Thursday, July 31, 2014

Bob.

You knew it was coming. I can't experience a death and not write about it. Fortunately, I don't need to write anything from scratch for this blog post - I'll just post the eulogy I wrote. My cousin Chris did an amazing job reading it for everyone at the funeral as I wasn't able to read it myself.  I'm sharing for those of you that requested it and those that couldn't be there. #humbled


My dad Bob was a man that illustrated great dedication to the things and people he loved.
Dad loved Frosted Flakes, Snickers bars, spaghetti, fishing, gardening, John Wayne, his animals, his work at Children’s Home and his family. He was extremely dedicated to all of these things.
My dad never did anything half way. He was always a go getter and a self-starter, a project creator and finisher. You may not have known that you needed to build a lean to for your pet rabbits early on a Saturday morning and move an acre of horse fence before 10am, but he did and it was done efficiently and perfectly.   
Dad believed strongly in work before play. And he was a very hard worker. My dad worked for the same company for 34 years. He loved his job. He believed in what Children’s Home Society of Minnesota did for kids and families. But mostly he liked the people he got to work with; he made lifelong friends at his job, as did my mom and I.  We are very grateful for the role that Children’s Home played in our lives.
Dad loved John Wayne movies. My mom, dad, Nate and I really enjoyed watching old Westerns together, after the chores were done of course, and we would often bring up how those guys had grit. You know who had grit? My dad. He knew since he was six years old that he had Muscular Dystrophy and that didn’t stop him. He worked physically hard every day that allowed him. Then he had stupid cancer and that didn’t stop him. He wasn’t happy about it but it didn’t stop him. When people would call to check on him he didn’t complain. In fact he normally didn’t want to even talk about it; he wanted to know how YOU were and how your life was going. And then he had some heart troubles and it couldn’t be fixed. Dad didn’t stop. He slowed down. But he didn’t stop. Oh yes, my dad had just as much grit as any of those cowboys…probably more.
 We have to talk about his tomato plants. All plants, really. Every winter he would go through his seed books and decide what to order and what he was going to plant. Evaluate which grew well the year before and what tasted the best in mom’s spaghetti sauce. Then he would start his seeds and give them attention every day, checking on their progress, making sure they had the best light and correct amount of nourishment and water.

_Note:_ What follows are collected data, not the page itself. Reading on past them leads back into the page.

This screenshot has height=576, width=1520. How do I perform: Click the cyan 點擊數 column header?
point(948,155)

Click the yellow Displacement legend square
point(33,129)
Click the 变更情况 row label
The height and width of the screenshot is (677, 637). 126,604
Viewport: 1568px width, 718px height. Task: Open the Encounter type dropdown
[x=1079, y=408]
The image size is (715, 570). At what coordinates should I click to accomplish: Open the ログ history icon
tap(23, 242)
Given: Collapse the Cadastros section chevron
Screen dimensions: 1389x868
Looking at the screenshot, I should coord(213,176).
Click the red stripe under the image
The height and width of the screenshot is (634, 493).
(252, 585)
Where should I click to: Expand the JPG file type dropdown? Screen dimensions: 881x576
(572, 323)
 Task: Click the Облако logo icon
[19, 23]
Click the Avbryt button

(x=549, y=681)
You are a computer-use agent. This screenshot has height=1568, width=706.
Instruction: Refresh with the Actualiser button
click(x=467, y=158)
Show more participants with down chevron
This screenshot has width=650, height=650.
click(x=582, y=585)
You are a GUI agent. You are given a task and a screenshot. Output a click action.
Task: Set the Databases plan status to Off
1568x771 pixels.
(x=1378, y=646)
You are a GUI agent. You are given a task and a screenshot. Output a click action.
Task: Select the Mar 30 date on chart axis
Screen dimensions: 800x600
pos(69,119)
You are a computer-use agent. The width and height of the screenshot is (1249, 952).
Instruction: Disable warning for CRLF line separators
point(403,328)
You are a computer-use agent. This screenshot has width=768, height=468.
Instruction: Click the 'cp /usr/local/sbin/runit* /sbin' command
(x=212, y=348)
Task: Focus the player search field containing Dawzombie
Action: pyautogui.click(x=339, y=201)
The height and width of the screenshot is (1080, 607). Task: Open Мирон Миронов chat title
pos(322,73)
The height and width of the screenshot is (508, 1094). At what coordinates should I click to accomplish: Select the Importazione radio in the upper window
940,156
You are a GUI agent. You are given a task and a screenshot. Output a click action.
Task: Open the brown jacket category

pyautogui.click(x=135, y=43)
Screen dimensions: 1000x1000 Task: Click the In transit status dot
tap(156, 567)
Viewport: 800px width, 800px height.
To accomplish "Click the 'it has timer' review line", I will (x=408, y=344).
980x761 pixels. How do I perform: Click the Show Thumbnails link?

Then when it was time my parents would transplant them into the garden, care for them, harvest them and literally enjoy the fruits of their labor. My dad was very dedicated to producing an excellent crop.  The best compliment you could give him was to tell him how delicious the fruit and veggies he grew were.
He did the same with me. Bob was my step-dad, but I’ve always called him dad. He’s been my dad since I was three. The story goes that the first time we met he bought me an orange pop. I wouldn’t drink it. But eventually I warmed up to him. He was my every day. We had inside jokes, we picked on my mom together – lovingly of course -- and he called me his “Bug”.  Like his tomato plants he raised me up, just like his father had done before with him and his brother and sisters.  He checked on me every day. Unlike his tomatoes I was a teenage girl for a few years, so we’ll skip over that part of our relationship. When I moved away to college he was nervous for me but knew I needed to learn some hard lessons on my own. He was proud when I graduated from grad school and when I got married- this man of very few words told me he was proud of me. That meant the world to me.
We knew not to discuss politics but we could always talk fishing. Fishing was our bond, along with quoting old movie lines. I’m so honored that he decided to be my dad.  He took very good care of my mom and me.  He taught both of us about the value of hard work, the value of a dollar and to nurture the things we care about most. He didn’t have to be my dad, but he was. I’m a lucky girl to get to be something he was dedicated to.

Rest well Dad. We love you very much. Jesus has you now and I’m so happy for that.